Excerto do documento:
A propósito da VIII Cimeira Ibero-Americana "Globalização" e solidariedade internacionalista
Albano Nunes
Membro do Secretariado
Quando este número de
O Militante tiver chegado às mãos dos seus leitores,
já se terá realizado a VIII Cimeira Ibero-Americana,
já serão conhecidos os seus resultados políticos, já as
estruturas que convocaram e/ou apoiaram as acções de
solidariedade com Cuba e contra o Bloqueio dos EUA - Desfile
Popular, Espectáculo de Solidariedade, Corrida de Solidariedade,
- estarão voltadas para novas e necessárias iniciativas. Mesmo
assim justifica-se que, em torno da Cimeira de 17/18 de Outubro
no Porto se teçam algumas considerações minimamente adequadas
aos objectivos de formação de O Militante.
1. Sendo o tema central desta Cimeira
"Os desafios da globalização e a integração
regional", é legítima alguma curiosidade acerca do que
sobre tão candente questão será dito na reunião e projectado
na comunicação social. O imenso desastre social que aí está
leva mesmo um número cada vez maior de responsáveis pelo
"massacre" a demarcarem-se da própria obra, a lamentar
o crescimento do fosso Norte/Sul, a criticar os
"excessos" do FMI e do Banco Mundial, a admitir medidas
restritivas dos capitais especulativos, a criticar o
"ultra"-liberalismo, a reclamar medidas
"reguladoras" e controladoras da esfera política sobre
a económica. Sabendo-se que "famílias políticas"

Itens de dados:
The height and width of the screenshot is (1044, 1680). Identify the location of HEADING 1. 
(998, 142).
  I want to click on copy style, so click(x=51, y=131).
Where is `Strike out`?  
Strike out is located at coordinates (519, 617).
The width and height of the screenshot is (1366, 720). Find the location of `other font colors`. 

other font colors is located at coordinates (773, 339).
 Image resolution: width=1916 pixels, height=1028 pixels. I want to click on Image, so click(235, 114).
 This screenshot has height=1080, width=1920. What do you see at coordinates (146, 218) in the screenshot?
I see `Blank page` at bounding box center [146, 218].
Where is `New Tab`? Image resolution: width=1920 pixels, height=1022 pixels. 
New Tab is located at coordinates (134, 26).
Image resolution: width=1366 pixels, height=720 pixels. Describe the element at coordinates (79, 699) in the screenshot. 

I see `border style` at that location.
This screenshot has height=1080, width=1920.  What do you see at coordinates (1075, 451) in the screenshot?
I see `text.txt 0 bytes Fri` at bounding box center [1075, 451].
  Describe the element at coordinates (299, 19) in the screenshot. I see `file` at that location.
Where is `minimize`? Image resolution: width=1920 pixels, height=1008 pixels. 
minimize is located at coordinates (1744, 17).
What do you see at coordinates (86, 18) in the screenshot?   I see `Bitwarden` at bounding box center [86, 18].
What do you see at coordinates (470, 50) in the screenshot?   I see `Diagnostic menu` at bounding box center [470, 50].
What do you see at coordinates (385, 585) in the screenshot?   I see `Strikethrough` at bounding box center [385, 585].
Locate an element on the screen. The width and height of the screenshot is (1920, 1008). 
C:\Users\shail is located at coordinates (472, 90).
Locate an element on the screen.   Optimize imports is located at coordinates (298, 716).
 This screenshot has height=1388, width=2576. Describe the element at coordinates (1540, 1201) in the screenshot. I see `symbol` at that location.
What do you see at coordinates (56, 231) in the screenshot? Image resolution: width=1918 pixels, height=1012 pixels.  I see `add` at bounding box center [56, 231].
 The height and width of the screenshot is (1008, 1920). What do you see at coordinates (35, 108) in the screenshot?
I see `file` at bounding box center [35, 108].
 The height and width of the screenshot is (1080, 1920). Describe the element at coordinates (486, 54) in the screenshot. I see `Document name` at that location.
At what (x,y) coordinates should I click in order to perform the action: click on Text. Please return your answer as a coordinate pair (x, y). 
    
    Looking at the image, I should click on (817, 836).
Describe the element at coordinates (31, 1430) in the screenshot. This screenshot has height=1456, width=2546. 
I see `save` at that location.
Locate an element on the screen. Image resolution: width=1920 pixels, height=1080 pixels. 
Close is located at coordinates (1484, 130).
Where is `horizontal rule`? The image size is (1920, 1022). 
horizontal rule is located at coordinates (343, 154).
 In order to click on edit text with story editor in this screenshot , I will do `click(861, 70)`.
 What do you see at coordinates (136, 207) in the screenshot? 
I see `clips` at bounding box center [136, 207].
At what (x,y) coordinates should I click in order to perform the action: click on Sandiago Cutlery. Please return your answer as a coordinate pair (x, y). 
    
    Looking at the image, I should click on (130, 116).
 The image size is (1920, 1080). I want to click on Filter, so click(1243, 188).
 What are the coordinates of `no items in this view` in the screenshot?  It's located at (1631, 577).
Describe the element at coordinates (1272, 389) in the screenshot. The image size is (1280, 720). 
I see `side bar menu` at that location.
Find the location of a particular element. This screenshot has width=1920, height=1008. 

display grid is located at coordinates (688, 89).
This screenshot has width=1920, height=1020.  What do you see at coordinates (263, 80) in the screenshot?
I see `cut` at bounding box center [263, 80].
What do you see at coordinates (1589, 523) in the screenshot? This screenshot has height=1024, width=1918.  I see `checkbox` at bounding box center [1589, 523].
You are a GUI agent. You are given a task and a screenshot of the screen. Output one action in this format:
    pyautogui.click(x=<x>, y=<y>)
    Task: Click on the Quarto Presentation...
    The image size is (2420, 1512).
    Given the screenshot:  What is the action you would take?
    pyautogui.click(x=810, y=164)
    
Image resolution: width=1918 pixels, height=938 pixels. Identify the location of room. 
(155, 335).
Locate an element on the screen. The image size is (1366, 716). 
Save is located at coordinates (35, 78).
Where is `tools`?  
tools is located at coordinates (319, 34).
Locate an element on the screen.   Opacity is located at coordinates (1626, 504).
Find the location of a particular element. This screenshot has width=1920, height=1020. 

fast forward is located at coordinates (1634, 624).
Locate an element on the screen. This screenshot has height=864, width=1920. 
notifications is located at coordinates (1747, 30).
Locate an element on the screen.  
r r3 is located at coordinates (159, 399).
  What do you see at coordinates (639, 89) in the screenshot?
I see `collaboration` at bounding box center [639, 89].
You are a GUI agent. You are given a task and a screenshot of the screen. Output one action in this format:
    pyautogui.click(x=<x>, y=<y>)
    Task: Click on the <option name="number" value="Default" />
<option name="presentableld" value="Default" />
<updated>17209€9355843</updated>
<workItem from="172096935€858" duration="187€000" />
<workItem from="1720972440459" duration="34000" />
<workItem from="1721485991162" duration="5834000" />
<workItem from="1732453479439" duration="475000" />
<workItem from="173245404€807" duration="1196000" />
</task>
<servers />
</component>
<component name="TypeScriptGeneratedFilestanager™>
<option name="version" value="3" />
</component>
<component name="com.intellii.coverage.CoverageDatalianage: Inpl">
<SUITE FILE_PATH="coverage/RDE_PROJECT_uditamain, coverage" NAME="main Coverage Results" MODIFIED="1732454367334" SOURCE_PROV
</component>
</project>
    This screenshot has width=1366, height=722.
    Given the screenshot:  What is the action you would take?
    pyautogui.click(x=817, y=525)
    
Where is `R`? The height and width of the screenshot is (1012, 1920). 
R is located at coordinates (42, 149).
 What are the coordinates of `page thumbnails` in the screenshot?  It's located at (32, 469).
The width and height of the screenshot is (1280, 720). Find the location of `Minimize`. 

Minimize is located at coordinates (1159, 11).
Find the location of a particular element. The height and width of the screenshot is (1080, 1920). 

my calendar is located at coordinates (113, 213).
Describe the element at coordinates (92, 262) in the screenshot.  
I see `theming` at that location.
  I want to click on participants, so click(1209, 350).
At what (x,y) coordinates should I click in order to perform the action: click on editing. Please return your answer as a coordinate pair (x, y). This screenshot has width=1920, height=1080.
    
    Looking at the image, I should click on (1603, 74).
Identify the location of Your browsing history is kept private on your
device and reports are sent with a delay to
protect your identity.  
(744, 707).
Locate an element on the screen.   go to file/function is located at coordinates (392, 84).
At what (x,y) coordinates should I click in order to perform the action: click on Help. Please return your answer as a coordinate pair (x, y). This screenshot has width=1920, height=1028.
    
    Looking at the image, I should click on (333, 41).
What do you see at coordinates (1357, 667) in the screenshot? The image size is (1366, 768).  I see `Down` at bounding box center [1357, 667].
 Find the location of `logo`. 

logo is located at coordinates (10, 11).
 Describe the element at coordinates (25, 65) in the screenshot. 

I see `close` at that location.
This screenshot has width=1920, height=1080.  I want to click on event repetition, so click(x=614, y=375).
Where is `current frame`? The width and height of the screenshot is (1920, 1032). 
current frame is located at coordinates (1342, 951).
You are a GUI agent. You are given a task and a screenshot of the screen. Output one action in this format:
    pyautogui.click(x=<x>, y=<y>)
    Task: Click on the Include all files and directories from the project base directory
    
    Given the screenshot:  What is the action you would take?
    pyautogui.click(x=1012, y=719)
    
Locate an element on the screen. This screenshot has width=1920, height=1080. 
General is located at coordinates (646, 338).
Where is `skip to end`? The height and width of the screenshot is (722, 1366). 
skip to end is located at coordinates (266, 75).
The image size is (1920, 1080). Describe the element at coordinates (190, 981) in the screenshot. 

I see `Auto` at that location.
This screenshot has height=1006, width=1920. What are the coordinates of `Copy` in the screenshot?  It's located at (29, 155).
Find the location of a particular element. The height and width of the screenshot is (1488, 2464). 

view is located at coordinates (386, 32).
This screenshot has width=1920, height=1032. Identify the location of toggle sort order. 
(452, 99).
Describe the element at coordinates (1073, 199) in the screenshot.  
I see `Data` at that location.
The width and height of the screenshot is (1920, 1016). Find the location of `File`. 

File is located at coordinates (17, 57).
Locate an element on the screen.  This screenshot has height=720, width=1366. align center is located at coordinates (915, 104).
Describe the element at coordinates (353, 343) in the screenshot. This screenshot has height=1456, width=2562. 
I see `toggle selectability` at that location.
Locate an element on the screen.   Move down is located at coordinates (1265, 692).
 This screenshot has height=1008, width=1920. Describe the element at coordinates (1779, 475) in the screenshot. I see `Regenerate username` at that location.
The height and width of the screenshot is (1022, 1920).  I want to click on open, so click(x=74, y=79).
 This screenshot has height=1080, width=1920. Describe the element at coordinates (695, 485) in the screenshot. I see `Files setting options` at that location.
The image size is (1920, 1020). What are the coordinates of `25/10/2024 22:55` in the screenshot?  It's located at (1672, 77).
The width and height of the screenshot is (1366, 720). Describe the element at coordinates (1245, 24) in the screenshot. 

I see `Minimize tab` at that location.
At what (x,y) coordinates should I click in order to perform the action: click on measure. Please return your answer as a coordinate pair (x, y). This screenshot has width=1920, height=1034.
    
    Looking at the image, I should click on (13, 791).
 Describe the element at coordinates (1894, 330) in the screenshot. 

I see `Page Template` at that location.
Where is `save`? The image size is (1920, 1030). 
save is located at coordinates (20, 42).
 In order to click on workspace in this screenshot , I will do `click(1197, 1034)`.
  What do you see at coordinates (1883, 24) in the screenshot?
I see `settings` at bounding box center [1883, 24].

Tarefas:
1. Reproduza, tal como figura no excerto sobre a Cimeira Ibero-Americana, o trecho entre "A propósito da" e "de O Militante.", inclusive.
2. Dê seguimento ao texto sobre a VIII Cimeira Ibero-Americana a partir do ponto em que se interrompe.

Respostas dadas:
1.
A propósito da VIII Cimeira Ibero-Americana "Globalização" e solidariedade internacionalista
Albano Nunes
Membro do Secretariado
Quando este número de
O Militante tiver chegado às mãos dos seus leitores,
já se terá realizado a VIII Cimeira Ibero-Americana,
já serão conhecidos os seus resultados políticos, já as
estruturas que convocaram e/ou apoiaram as acções de
solidariedade com Cuba e contra o Bloqueio dos EUA - Desfile
Popular, Espectáculo de Solidariedade, Corrida de Solidariedade,
- estarão voltadas para novas e necessárias iniciativas. Mesmo
assim justifica-se que, em torno da Cimeira de 17/18 de Outubro
no Porto se teçam algumas considerações minimamente adequadas
aos objectivos de formação de O Militante.

2.
vão pontificar nesta Cimeira e as políticas neoliberais e
antipopulares que têm sido aplicadas na quase totalidade dos
países da América Latina sob a batuta do FMI/BM, será curioso
ver até onde poderá chegar a safadeza de alguns dos mais
zelosos seguidores das receitas da Escola de Chicago. Ou as
engenharias verbais a que se verão obrigados para fugir aos
encartes da irrecusável crise financeira e económica que aí
está, com o FMI a anunciar uma "recessão global", que
paira já particularmente sobre o Brasil (quase metade do PIB
latino-americano) e a América Latina, mas que não poupará
certamente a Península Ibérica. Quanto ao Primeiro Ministro
português são de esperar declarações cheias de
"consciência" e "coração", a avaliar pelo
seu discurso de 9.9.98 em Aveiro, perante o "Grupo
Socialista" no Parlamento Europeu.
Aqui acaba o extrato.